◆ PASSAGE TO READ
======

Skydiving with Search Hats On

I have accumulated quite a pile of search related ideas over the years, most of which are not new algorithms but just new approaches to searching.  Since I am going to be exposed to some NDA protected activities at Microsoft next week and there might be some overlap between their mindset and mine, I thought I should spill some out now just in case.  As to why I am helping Microsoft out and not Google: Microsoft asked, Google didn't.

First of these are Search Hats.  A 'search hat' is just a metaphor for the 'why' behind searches.  When we search for information online, we are searching for a reason.  Grouping those reasons by roles, perspectives, or interests, most people should end up with a handful of large clusters.

If each cluster is a hat a person wears when doing a search, a group of people with similar roles, perspectives, or interests should have similar sets of hats.  Search hats affect the presentation of search results such that items related to the roles, perspectives, or interests appear more prominently.

For example, if I search for 'Eclipse' while wearing the 'Software Developer' hat, I should get Eclipse IDE related links before links related to the astrophysical phenenomon.  If even I was interested in the later, results I get back should be different depending on whether I am wearing a Physicist's hat or a Photographer's hat.

======

◆ TASK OBJECTIVE
Please pull out everything from "First of these" down to "appear more prominently." in the post on search hats, copying it word for word.

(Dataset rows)

======

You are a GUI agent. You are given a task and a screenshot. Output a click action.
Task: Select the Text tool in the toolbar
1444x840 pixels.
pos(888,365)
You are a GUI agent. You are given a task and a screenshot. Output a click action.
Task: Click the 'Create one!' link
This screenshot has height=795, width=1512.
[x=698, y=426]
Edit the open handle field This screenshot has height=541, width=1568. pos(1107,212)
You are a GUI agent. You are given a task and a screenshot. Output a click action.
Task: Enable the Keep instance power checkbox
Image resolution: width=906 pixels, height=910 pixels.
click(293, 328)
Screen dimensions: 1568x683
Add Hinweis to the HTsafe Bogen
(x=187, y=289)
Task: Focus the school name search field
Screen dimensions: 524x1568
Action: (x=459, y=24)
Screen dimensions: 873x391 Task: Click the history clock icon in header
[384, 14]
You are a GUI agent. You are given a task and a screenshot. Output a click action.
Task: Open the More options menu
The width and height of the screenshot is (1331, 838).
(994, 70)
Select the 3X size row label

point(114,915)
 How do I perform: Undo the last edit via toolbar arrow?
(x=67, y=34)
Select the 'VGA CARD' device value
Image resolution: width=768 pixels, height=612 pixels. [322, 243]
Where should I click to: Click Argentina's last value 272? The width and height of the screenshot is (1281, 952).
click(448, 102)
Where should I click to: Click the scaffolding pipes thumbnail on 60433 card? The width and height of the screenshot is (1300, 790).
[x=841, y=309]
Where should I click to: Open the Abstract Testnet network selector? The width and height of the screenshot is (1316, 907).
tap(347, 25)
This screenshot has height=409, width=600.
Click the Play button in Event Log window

======

◆ RESULT OF THIS TASK
First of these are Search Hats.  A 'search hat' is just a metaphor for the 'why' behind searches.  When we search for information online, we are searching for a reason.  Grouping those reasons by roles, perspectives, or interests, most people should end up with a handful of large clusters.

If each cluster is a hat a person wears when doing a search, a group of people with similar roles, perspectives, or interests should have similar sets of hats.  Search hats affect the presentation of search results such that items related to the roles, perspectives, or interests appear more prominently.